Stored data
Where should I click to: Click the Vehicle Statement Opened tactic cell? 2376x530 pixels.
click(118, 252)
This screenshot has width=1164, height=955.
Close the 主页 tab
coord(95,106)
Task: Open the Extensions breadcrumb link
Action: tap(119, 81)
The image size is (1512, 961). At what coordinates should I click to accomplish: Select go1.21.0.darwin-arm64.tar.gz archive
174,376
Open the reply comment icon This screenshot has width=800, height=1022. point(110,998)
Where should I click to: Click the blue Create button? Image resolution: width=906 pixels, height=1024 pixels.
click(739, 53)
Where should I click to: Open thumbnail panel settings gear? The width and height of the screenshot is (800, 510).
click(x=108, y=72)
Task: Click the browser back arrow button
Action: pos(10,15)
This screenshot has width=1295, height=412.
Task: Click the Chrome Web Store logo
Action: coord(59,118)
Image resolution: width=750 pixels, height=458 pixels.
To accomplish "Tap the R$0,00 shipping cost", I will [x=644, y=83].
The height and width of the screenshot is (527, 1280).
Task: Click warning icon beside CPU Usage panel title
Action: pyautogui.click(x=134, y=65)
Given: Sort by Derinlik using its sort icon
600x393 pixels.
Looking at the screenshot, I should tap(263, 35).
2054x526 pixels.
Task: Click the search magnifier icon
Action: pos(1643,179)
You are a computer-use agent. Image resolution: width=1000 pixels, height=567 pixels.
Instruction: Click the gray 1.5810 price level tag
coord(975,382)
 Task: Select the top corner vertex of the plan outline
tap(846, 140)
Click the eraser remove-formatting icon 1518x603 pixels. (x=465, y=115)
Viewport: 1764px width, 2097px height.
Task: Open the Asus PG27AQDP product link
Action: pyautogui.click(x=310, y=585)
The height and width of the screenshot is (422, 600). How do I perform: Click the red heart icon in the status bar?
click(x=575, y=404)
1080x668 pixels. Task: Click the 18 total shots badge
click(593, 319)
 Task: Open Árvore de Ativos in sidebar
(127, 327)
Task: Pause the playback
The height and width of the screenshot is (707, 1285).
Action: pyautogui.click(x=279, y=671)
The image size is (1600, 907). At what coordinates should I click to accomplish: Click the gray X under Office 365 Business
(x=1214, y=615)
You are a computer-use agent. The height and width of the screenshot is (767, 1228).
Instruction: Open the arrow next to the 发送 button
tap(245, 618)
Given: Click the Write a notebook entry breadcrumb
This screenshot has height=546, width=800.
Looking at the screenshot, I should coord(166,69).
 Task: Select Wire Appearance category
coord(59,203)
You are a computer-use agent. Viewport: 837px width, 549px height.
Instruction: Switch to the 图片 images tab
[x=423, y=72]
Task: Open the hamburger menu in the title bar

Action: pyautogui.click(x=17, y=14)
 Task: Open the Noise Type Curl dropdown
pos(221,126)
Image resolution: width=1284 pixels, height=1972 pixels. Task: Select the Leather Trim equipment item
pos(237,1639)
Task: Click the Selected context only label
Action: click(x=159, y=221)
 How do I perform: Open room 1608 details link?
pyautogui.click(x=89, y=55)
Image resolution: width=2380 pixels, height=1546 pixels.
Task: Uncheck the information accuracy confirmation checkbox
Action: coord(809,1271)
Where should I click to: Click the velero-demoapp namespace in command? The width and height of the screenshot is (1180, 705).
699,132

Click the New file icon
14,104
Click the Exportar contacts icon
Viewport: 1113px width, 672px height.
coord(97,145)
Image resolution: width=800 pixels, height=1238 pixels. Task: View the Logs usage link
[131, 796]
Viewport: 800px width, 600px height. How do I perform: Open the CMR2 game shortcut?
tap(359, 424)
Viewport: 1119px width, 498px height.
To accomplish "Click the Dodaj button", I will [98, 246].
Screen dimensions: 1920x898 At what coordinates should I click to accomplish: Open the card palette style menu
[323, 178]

- TASK PROMPT
From the first line to the last, retype the data exactly.

- EXERCISE RESPONSE
Where should I click to: Click the Vehicle Statement Opened tactic cell? 2376x530 pixels.
click(118, 252)
This screenshot has width=1164, height=955.
Close the 主页 tab
coord(95,106)
Task: Open the Extensions breadcrumb link
Action: tap(119, 81)
The image size is (1512, 961). At what coordinates should I click to accomplish: Select go1.21.0.darwin-arm64.tar.gz archive
174,376
Open the reply comment icon This screenshot has width=800, height=1022. point(110,998)
Where should I click to: Click the blue Create button? Image resolution: width=906 pixels, height=1024 pixels.
click(739, 53)
Where should I click to: Open thumbnail panel settings gear? The width and height of the screenshot is (800, 510).
click(x=108, y=72)
Task: Click the browser back arrow button
Action: pos(10,15)
This screenshot has width=1295, height=412.
Task: Click the Chrome Web Store logo
Action: coord(59,118)
Image resolution: width=750 pixels, height=458 pixels.
To accomplish "Tap the R$0,00 shipping cost", I will [x=644, y=83].
The height and width of the screenshot is (527, 1280).
Task: Click warning icon beside CPU Usage panel title
Action: pyautogui.click(x=134, y=65)
Given: Sort by Derinlik using its sort icon
600x393 pixels.
Looking at the screenshot, I should tap(263, 35).
2054x526 pixels.
Task: Click the search magnifier icon
Action: pos(1643,179)
You are a computer-use agent. Image resolution: width=1000 pixels, height=567 pixels.
Instruction: Click the gray 1.5810 price level tag
coord(975,382)
 Task: Select the top corner vertex of the plan outline
tap(846, 140)
Click the eraser remove-formatting icon 1518x603 pixels. (x=465, y=115)
Viewport: 1764px width, 2097px height.
Task: Open the Asus PG27AQDP product link
Action: pyautogui.click(x=310, y=585)
The height and width of the screenshot is (422, 600). How do I perform: Click the red heart icon in the status bar?
click(x=575, y=404)
1080x668 pixels. Task: Click the 18 total shots badge
click(593, 319)
 Task: Open Árvore de Ativos in sidebar
(127, 327)
Task: Pause the playback
The height and width of the screenshot is (707, 1285).
Action: pyautogui.click(x=279, y=671)
The image size is (1600, 907). At what coordinates should I click to accomplish: Click the gray X under Office 365 Business
(x=1214, y=615)
You are a computer-use agent. The height and width of the screenshot is (767, 1228).
Instruction: Open the arrow next to the 发送 button
tap(245, 618)
Given: Click the Write a notebook entry breadcrumb
This screenshot has height=546, width=800.
Looking at the screenshot, I should coord(166,69).
 Task: Select Wire Appearance category
coord(59,203)
You are a computer-use agent. Viewport: 837px width, 549px height.
Instruction: Switch to the 图片 images tab
[x=423, y=72]
Task: Open the hamburger menu in the title bar

Action: pyautogui.click(x=17, y=14)
 Task: Open the Noise Type Curl dropdown
pos(221,126)
Image resolution: width=1284 pixels, height=1972 pixels. Task: Select the Leather Trim equipment item
pos(237,1639)
Task: Click the Selected context only label
Action: click(x=159, y=221)
 How do I perform: Open room 1608 details link?
pyautogui.click(x=89, y=55)
Image resolution: width=2380 pixels, height=1546 pixels.
Task: Uncheck the information accuracy confirmation checkbox
Action: coord(809,1271)
Where should I click to: Click the velero-demoapp namespace in command? The width and height of the screenshot is (1180, 705).
699,132

Click the New file icon
14,104
Click the Exportar contacts icon
Viewport: 1113px width, 672px height.
coord(97,145)
Image resolution: width=800 pixels, height=1238 pixels. Task: View the Logs usage link
[131, 796]
Viewport: 800px width, 600px height. How do I perform: Open the CMR2 game shortcut?
tap(359, 424)
Viewport: 1119px width, 498px height.
To accomplish "Click the Dodaj button", I will [98, 246].
Screen dimensions: 1920x898 At what coordinates should I click to accomplish: Open the card palette style menu
[323, 178]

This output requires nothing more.